Aim 1: Return the passage of the article on electric vehicle sales starting at "With the market" and ending at "the wrong time.".

Article:
With the market largely driven by company fleet sales, which benefit from tax breaks, the SMMT called for consumer incentives to support private purchases and urged the abandonment of plans to introduce vehicle excise duty (VED) in April.
The plans will see BEVs costing more than £40,000, currently tax-exempt, subject to the 'expensive car supplement'.
"January's figures show EV demand is growing - but not fast enough to deliver on current ambitions," said chief executive Mike Hawes.
"Affordability remains a major barrier to uptake, hence the need for compelling measures to boost demand, and not just from manufacturers.
"The application, therefore, of the 'expensive car supplement' to VED on electric vehicles is the wrong measure at the wrong time.
"Rather than penalising EV buyers, we should be taking every step to encourage more drivers to make the switch, helping meet government, industry and societal climate change goals."
Thinktank the Energy and Climate Intelligence Unit hailed the figures as an encouraging start to the year, and said the British car industry was on course to hit its annual target if EV sales followed recent patterns of growth.
"It's a record-breaking January for EV sales, and the sixth month on the bounce in which more than one in five new cars sold in the UK was an EV," said transport lead Colin Walker.
"This comes on the back of the car industry as a whole successfully complying with the government's EV targets in 2024, with prices driven down as manufacturers compete for sales.
"Last January, EVs accounted for 14.7% of all cars sold, but sales grew throughout the year, allowing the industry as a whole to comply with the ZEV mandate in its first year. This has been a stronger start to the year, meaning the car industry looks even better set to hit its EV targets in their second year."

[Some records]
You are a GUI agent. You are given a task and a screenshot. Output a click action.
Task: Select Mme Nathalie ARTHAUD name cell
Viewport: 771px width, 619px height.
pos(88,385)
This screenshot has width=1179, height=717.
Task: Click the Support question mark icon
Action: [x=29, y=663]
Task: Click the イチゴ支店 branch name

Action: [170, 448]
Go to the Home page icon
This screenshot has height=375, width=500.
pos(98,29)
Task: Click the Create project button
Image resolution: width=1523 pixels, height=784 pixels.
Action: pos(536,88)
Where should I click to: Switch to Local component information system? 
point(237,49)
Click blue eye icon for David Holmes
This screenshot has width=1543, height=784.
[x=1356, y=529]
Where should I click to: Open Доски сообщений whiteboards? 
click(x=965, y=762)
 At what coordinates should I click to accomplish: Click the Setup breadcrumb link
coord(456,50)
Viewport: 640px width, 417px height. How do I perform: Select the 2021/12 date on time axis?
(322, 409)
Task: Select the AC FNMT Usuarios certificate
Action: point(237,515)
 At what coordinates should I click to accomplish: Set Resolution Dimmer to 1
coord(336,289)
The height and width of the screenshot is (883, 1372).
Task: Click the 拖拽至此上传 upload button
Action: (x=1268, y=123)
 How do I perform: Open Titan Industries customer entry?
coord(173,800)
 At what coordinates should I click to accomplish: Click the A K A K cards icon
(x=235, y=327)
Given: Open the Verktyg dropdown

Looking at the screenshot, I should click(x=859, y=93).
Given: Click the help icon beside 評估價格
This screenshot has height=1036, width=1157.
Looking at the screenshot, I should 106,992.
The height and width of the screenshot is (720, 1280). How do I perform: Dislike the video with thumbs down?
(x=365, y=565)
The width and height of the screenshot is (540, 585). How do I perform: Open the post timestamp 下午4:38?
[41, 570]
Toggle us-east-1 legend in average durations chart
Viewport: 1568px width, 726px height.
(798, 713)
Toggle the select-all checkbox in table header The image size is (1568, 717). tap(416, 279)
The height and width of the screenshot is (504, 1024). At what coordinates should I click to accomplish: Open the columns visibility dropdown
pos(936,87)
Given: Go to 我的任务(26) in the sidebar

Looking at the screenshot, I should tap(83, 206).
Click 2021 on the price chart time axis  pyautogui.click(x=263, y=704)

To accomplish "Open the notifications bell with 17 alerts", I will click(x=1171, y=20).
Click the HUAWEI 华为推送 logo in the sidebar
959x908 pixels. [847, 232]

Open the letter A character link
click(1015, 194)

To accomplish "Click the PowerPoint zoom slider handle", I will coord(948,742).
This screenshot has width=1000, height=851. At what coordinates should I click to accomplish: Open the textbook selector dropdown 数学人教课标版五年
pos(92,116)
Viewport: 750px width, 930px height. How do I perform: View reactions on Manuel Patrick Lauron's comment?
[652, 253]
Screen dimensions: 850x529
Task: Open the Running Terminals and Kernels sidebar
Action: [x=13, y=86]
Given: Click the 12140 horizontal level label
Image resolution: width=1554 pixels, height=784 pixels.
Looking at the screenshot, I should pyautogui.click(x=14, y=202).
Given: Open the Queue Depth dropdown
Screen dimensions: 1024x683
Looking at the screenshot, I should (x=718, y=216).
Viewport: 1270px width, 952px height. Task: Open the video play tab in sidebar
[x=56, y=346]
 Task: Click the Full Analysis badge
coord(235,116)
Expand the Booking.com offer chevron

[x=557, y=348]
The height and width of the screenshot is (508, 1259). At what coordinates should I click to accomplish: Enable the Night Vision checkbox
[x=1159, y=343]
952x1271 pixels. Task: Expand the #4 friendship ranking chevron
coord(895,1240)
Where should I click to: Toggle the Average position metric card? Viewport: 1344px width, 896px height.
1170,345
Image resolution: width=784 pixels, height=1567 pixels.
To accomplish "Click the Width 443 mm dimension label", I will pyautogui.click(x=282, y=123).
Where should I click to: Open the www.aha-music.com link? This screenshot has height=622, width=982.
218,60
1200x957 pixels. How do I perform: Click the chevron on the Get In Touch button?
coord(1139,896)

Aim 2: Retype the rows starting at the first one and ending at the line that contains "point(237,49)", including both.

Response 1:
With the market largely driven by company fleet sales, which benefit from tax breaks, the SMMT called for consumer incentives to support private purchases and urged the abandonment of plans to introduce vehicle excise duty (VED) in April.
The plans will see BEVs costing more than £40,000, currently tax-exempt, subject to the 'expensive car supplement'.
"January's figures show EV demand is growing - but not fast enough to deliver on current ambitions," said chief executive Mike Hawes.
"Affordability remains a major barrier to uptake, hence the need for compelling measures to boost demand, and not just from manufacturers.
"The application, therefore, of the 'expensive car supplement' to VED on electric vehicles is the wrong measure at the wrong time.

Response 2:
You are a GUI agent. You are given a task and a screenshot. Output a click action.
Task: Select Mme Nathalie ARTHAUD name cell
Viewport: 771px width, 619px height.
pos(88,385)
This screenshot has width=1179, height=717.
Task: Click the Support question mark icon
Action: [x=29, y=663]
Task: Click the イチゴ支店 branch name

Action: [170, 448]
Go to the Home page icon
This screenshot has height=375, width=500.
pos(98,29)
Task: Click the Create project button
Image resolution: width=1523 pixels, height=784 pixels.
Action: pos(536,88)
Where should I click to: Switch to Local component information system? 
point(237,49)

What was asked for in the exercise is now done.